*** Opening of PROVIDED RECORDS ***

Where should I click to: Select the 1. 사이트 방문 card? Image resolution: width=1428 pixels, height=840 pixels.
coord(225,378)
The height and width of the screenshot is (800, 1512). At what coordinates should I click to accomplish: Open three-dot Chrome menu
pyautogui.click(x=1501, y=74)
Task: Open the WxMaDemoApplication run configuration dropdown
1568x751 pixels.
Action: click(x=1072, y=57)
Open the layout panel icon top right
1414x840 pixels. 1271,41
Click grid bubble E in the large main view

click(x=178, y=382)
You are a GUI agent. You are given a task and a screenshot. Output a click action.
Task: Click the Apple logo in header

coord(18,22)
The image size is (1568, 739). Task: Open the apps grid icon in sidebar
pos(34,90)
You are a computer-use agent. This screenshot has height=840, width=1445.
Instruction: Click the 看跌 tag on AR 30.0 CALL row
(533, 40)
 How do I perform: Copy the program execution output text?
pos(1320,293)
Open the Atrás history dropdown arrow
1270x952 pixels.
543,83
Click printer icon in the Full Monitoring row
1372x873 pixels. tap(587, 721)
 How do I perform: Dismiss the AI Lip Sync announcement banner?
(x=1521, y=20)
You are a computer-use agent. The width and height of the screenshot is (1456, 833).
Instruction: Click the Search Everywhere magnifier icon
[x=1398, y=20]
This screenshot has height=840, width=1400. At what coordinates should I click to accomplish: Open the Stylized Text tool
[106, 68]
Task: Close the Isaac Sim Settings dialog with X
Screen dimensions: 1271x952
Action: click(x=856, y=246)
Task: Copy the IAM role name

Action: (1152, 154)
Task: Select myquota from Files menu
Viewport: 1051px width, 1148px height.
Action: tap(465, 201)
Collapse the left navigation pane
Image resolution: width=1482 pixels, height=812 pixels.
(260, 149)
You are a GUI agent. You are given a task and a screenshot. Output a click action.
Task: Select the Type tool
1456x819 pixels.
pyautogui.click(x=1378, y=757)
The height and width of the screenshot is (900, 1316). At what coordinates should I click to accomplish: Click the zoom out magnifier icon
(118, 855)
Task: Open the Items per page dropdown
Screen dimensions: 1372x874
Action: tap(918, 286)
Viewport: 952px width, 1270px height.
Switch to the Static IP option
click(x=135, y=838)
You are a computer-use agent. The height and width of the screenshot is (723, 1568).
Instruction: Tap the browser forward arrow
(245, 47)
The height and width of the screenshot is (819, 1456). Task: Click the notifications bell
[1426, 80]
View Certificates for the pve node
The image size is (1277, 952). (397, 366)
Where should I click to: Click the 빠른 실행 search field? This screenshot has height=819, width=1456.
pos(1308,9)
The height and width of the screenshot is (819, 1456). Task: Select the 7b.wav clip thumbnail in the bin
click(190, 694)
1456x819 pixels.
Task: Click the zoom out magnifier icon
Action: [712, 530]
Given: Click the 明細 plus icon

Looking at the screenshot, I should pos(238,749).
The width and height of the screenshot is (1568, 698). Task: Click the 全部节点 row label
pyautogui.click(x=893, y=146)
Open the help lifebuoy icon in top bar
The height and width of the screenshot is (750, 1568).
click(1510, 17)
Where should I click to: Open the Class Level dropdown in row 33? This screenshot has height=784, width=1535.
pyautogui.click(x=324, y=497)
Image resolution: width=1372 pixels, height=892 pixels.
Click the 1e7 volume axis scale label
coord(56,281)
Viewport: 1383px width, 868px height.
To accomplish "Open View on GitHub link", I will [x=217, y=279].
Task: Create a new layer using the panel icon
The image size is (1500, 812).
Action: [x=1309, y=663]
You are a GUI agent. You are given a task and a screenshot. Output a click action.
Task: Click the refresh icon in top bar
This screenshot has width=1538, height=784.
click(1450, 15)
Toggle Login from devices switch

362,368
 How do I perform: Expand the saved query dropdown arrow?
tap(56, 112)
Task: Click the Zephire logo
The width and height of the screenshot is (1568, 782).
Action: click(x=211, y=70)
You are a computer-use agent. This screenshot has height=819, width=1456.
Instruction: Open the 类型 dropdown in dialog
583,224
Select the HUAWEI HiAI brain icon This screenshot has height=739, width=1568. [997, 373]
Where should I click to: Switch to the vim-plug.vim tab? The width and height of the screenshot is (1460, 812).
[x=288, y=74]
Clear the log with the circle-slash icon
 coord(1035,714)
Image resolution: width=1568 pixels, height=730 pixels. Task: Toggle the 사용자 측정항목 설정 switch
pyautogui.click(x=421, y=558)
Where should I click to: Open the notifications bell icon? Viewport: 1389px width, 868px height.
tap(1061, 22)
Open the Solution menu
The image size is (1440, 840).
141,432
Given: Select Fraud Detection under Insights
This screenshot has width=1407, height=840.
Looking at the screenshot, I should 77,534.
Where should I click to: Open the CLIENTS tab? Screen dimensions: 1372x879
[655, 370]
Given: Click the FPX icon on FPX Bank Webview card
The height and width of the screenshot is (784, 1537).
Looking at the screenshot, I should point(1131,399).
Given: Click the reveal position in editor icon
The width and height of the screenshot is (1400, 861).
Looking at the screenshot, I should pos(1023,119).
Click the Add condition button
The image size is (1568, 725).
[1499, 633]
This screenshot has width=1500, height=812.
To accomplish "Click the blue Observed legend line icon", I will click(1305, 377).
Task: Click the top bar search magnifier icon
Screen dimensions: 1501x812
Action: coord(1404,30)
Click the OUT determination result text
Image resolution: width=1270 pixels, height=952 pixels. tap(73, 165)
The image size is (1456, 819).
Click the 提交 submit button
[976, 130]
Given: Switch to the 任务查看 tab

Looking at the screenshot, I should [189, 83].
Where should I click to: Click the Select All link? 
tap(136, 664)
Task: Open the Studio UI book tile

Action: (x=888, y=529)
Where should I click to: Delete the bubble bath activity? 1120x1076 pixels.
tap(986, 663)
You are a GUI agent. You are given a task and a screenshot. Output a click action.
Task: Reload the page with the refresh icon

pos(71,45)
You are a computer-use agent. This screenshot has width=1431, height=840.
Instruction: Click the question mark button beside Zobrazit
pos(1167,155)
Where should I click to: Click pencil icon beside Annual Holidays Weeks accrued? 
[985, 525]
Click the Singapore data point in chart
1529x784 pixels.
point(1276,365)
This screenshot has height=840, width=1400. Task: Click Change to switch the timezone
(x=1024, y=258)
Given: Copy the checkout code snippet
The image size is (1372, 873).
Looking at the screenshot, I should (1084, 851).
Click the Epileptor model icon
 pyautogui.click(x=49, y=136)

*** Close of PROVIDED RECORDS ***

# ACTIVITY
Filter the entries above down to the lines containing the word "will".

# OUTPUT OF THE TASK
To accomplish "Open View on GitHub link", I will [x=217, y=279].
To accomplish "Click the blue Observed legend line icon", I will click(1305, 377).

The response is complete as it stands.